2017年12月05日
悪魔の詩訳者殺人事件
1991年7月11日、筑波大学助教授の五十嵐一助教授(当時44歳)が、筑波キャンパス人文・社会学系A棟7階のエレベーターホールで刺殺され、翌日7月12日に発見された。現場からO型の血痕(被害者の血液型ではないため、犯人の血液型とされた)や犯人が残したとみられる中国製カンフーシューズの足跡(サイズ27.5cm)が見つかった。第一発見者は早朝出勤したばかりの清掃員の女性である。五十嵐助教授は7階のエレベータホールで首を切断寸前までかき切られ、あたり一面を血の海にして倒れていた。所持していた鞄にもいくつか傷痕があった。
事件が日本だけに限らず世界にも衝撃を与えたのは五十嵐助教授がイスラム社会から禁書とされていた小説「悪魔の詩」の翻訳者だったからである。悪魔の詩はインド系イギリス人の作家サルマン・ラシュディによって1989年1月に発売されたものだが、その内容にイスラム教を冒涜するものがあるとしてイスラム圏では焚書が相次いだ。問題となったのは主人公が見る夢の中で預言者ムハマンドが神の言葉を記したコーランに悪魔の言葉が混じっていたということ。この言葉が悪魔の詩というわけである。そしてムハマンドの12人の妻の名前と同じ12人の売春婦が登場するなど、全体的にイスラム教を揶揄するような内容が含まれていたからである。

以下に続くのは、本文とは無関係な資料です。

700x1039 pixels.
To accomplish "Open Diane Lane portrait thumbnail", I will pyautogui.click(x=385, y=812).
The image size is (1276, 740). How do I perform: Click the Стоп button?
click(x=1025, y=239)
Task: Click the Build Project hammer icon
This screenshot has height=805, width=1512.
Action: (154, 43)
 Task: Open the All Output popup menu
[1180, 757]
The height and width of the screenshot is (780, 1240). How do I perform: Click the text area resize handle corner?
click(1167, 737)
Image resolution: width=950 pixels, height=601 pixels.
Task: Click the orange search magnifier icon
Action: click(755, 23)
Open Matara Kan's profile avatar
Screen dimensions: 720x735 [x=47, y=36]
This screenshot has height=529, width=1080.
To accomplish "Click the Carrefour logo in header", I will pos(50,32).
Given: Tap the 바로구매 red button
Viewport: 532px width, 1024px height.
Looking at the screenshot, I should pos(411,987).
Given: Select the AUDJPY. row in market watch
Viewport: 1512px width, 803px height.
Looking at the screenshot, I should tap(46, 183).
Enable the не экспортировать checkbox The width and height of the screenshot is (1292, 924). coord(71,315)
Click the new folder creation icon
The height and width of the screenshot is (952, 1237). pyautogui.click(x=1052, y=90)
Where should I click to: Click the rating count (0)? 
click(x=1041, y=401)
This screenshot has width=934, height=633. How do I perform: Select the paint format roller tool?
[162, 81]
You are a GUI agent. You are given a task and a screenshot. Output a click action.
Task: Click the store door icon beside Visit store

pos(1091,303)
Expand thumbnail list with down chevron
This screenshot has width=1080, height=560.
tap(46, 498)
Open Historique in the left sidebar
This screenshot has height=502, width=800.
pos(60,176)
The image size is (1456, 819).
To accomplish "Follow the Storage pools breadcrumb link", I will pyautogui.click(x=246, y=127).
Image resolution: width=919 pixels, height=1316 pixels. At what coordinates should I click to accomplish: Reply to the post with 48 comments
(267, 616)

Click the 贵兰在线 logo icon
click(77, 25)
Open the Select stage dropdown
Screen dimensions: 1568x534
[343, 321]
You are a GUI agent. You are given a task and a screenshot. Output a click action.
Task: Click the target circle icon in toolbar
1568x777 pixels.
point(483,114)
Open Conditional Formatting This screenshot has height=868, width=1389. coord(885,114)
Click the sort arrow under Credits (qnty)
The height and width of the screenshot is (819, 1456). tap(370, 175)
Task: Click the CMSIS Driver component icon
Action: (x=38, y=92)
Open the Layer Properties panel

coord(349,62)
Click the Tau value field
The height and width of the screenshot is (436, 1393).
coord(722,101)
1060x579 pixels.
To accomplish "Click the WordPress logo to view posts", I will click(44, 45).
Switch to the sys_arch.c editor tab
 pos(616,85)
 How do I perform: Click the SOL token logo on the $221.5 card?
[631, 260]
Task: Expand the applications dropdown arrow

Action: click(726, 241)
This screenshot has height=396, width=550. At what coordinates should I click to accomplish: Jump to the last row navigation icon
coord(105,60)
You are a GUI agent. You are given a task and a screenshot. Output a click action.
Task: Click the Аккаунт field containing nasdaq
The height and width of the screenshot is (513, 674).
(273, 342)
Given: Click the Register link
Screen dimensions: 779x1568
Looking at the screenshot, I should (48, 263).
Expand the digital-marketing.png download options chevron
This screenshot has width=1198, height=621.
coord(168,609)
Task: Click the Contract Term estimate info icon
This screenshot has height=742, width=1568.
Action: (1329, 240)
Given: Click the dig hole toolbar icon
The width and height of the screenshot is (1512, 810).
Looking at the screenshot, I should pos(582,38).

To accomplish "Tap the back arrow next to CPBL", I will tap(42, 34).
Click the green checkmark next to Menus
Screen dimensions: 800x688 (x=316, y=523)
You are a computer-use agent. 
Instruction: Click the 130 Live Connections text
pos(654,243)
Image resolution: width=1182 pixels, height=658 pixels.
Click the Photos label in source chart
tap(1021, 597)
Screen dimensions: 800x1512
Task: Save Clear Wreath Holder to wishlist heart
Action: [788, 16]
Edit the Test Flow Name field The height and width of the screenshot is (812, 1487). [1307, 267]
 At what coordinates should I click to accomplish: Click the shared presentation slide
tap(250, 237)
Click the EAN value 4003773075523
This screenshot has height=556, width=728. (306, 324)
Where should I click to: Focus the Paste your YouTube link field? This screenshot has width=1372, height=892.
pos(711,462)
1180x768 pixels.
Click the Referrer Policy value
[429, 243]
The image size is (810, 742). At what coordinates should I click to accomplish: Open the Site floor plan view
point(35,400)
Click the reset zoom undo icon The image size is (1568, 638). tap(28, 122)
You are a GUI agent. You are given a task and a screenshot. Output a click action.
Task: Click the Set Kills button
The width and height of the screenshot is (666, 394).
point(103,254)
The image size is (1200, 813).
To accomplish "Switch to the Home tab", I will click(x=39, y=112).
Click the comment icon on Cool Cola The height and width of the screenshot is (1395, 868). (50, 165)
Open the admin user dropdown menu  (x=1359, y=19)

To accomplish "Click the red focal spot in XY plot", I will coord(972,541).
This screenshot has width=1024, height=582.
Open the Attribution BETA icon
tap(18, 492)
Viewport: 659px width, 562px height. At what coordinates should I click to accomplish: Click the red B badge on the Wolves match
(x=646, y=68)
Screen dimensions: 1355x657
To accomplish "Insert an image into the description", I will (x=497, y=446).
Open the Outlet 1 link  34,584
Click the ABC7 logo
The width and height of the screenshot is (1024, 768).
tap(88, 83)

発売から一ヶ月後、イランの最高指揮者ホメニイ師は著書のラシュディ氏と出版に関わった者に対し死刑を宣告した。イスラムでは宗教指導者による布告をファトワといい、法律と同様に扱われる。ホメイニ師の出したファトワによって、作者処刑の実行者には、280万ドル当時のレートで約3億6000万円もの賞金があたえられることとなった。しかも同年の6月にホメイニ師が死去したため、布告した本人にしか取り消せないファトワは撤回することができなくなっていた。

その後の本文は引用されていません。